Jordânia: sírio ferido na guerra descreve atendimento de MSF

Paciente foi atendido pela organização na clínica de Zaatari, cujas atividades foram encerradas por causa do fechamento das fronteiras

Jordânia: sírio ferido na guerra descreve atendimento de MSF

Walid Shbat, 30 anos, perdeu a perna depois de ser ferido por um barril de bombas em Daar’a, no sul da Síria. O tratamento que recebeu na vizinha Jordânia fez com que ele recuperasse sua saúde e o sentimento de otimismo.

“O dia 3 de dezembro de 2015 ficará gravado na minha memória para sempre. Foi o dia em que eu sofri um ferimento grave que fraturou o osso da minha coxa e levou a minha perna a ser amputada.

Naquela quinta-feira, soube que meu irmão mais novo tinha sido gravemente ferido por um projétil, então corri até o hospital de campanha para o qual ele foi levado. Dez minutos depois de eu chegar, meu irmão foi levado a um veículo para ser transferido para a Jordânia, já que seus ferimentos eram complexos e as especialidades médicas disponíveis na nossa região eram limitadas.

Enquanto eu estava parado ao lado do veículo, um helicóptero pairava no céu acima de mim. Momentos depois, bombas de barril carregadas de ódio começaram a cair no chão. O ar ficou cheio de estilhaços, e um deles atingiu a minha perna e se alojou nela, fraturando meu fêmur direito.

Os médicos do hospital de campanha estavam incapacitados de tratar meu ferimento, então fui transferido a outro hospital de campanha próximo dali. Fiquei lá a noite toda, acompanhado de uma dor torturante. Os analgésicos não acalmavam a dor, que se estendeu a todas as partes do meu corpo.

No dia seguinte, um médico residente decidiu me transferir para a Jordânia, já que as equipes médicas presentes na Síria estavam incapacitadas de me tratar em meio à guerra violenta e indiscriminada.

Uma hora depois, cheguei à fronteira com a Jordânia, de onde uma ambulância me transportou até o hospital de Ramtha. No centro cirúrgico, a equipe médica tentou salvar a minha perna sem medir esforços, mas ao fim não conseguiu fazê-lo. No segundo dia, tentaram novamente, mas o resultado foi o mesmo. Então, sem mais esperanças, decidiram que minha perna deveria ser amputada.

Depois da cirurgia, permaneci no hospital por três meses, já que a minha condição exigia acompanhamento, minhas feridas precisavam ser higienizadas e minhas roupas frequentemente trocadas. Posteriormente, fui transferido para a clínica de MSF no campo de Zaatari.

Notei uma grande mudança – uma transição tanto no meu estado psicológico como na minha condição física – quando estava em Zaatari. Encontrei a atmosfera familiar que eu tanto almejava. Em Zaatari, eu tinha minha privacidade e minha liberdade, e me reencontrei com meu irmão e com novos amigos que eu tinha feito no período em que fiquei em Ramtha.

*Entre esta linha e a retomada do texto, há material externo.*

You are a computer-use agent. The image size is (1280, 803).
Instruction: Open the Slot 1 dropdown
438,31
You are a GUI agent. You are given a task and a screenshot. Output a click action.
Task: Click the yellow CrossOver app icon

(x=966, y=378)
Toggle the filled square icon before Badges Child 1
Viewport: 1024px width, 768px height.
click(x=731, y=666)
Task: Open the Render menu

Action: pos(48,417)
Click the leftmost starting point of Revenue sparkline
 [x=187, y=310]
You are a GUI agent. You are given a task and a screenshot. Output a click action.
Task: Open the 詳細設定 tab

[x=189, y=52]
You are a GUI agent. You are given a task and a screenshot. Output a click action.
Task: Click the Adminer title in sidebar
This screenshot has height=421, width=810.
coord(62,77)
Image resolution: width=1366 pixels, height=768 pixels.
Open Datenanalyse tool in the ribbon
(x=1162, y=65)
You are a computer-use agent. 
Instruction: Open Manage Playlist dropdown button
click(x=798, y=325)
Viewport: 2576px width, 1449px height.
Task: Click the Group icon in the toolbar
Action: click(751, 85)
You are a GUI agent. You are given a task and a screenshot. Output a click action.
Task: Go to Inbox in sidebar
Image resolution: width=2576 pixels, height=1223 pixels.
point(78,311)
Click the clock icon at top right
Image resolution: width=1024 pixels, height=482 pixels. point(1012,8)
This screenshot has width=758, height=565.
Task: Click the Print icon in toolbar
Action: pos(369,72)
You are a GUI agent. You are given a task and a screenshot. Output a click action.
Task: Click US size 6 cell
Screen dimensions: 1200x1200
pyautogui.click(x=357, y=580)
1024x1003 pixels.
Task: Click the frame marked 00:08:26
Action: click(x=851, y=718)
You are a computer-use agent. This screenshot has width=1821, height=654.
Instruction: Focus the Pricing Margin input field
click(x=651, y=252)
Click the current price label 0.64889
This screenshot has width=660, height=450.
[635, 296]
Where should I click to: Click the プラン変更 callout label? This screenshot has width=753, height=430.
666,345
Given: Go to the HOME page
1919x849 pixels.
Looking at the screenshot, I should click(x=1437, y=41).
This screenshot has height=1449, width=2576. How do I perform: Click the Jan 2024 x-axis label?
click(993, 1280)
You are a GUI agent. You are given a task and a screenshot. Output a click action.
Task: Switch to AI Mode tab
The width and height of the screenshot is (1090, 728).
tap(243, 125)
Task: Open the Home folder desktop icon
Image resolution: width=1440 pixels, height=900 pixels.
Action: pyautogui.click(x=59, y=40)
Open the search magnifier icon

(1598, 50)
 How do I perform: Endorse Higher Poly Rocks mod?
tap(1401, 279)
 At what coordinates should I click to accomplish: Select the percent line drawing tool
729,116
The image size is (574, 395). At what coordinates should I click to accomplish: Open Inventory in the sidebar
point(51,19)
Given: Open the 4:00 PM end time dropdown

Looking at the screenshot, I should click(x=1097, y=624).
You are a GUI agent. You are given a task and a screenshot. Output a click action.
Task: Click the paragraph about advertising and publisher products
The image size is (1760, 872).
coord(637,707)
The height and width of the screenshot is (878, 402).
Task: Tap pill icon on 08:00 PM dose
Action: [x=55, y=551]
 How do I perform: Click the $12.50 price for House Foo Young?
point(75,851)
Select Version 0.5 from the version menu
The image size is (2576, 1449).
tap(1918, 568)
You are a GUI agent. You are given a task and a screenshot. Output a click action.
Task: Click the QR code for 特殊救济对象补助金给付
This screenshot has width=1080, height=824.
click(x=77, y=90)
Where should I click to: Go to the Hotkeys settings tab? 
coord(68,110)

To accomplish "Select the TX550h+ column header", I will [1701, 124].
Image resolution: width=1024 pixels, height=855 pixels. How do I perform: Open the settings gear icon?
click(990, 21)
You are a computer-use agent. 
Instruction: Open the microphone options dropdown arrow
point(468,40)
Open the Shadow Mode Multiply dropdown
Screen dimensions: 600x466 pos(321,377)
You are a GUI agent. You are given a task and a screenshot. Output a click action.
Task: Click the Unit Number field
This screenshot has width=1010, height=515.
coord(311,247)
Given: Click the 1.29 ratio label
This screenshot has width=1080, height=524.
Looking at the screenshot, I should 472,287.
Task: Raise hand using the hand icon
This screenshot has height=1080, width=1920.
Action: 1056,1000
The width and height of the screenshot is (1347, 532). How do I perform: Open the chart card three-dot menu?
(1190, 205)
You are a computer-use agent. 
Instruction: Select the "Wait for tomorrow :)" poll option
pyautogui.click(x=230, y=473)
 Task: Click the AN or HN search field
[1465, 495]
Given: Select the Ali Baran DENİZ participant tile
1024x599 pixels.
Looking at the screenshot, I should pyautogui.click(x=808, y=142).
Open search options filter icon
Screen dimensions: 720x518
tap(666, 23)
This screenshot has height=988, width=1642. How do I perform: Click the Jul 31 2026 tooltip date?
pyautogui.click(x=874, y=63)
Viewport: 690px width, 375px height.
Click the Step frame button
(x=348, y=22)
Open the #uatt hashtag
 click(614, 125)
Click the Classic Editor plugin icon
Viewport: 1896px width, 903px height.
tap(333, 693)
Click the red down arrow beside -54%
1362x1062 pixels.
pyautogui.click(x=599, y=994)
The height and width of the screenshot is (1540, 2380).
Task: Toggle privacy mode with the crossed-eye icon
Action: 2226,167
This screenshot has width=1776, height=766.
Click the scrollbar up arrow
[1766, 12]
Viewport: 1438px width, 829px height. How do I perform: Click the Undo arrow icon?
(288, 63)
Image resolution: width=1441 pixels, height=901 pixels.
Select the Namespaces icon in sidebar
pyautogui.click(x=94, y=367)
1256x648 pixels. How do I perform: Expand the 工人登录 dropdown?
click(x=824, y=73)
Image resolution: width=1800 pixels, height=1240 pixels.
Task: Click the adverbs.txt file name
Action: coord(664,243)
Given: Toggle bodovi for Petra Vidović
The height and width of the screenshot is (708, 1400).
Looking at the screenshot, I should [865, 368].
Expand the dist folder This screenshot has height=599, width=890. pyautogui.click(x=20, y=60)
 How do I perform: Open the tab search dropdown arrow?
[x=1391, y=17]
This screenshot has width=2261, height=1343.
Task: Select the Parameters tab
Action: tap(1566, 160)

A clínica e a equipe de saúde tiveram um papel fundamental nas melhorias que senti. Havia muitas atividades na clínica que acalmavam meu sentimento de exílio, assim como a crueldade e a gravidade da minha lesão.

Os dias passavam rapidamente para mim e eram cheios de atividades: fazia novos amigos, pesquisava na internet, me comunicava com minha família e meus amigos na amada Síria, visitava parentes e amigos que estavam morando no campo de Zaatari, fazia compras básicas.

Logo chegou o dia em que eu completei meu tratamento médico e recebi minha prótese. Era minha hora de voltar para casa.

Apesar de tudo o que aconteceu – o frio, o ferimento brutal e a perda da minha perna – meu tempo na clínica de Zaatari teve um grande impacto em minha vida. Esse período me mostrou como cuidados médicos podem ser bons e me proporcionou apoio psicológico, o que levantou meu ânimo. Todos os profissionais me tratavam com muito respeito, e não estou exagerando quando digo que o lugar e aquelas pessoas são maravilhosos.

Eu me considero com mais sorte que muitos outros sírios que sofreram ferimentos graves e não conseguiram chegar à Jordânia para receber tratamento. Na Síria, na atual situação, é impossível ter acesso ao tipo de tratamento médico disponível na Jordânia – especialmente com tantos bombardeios brutais e sistemáticos a hospitais e com a escassez de médicos especialistas no país.

Agora estou vivendo novamente em meu país, procurando emprego e me adaptando à minha nova condição. Apesar de ser muito difícil, a vida continua.

Por fim, agradeço à Jordânia e à clínica de Zaatari. Vocês me deixaram uma marca que vou carregar por muitos anos.”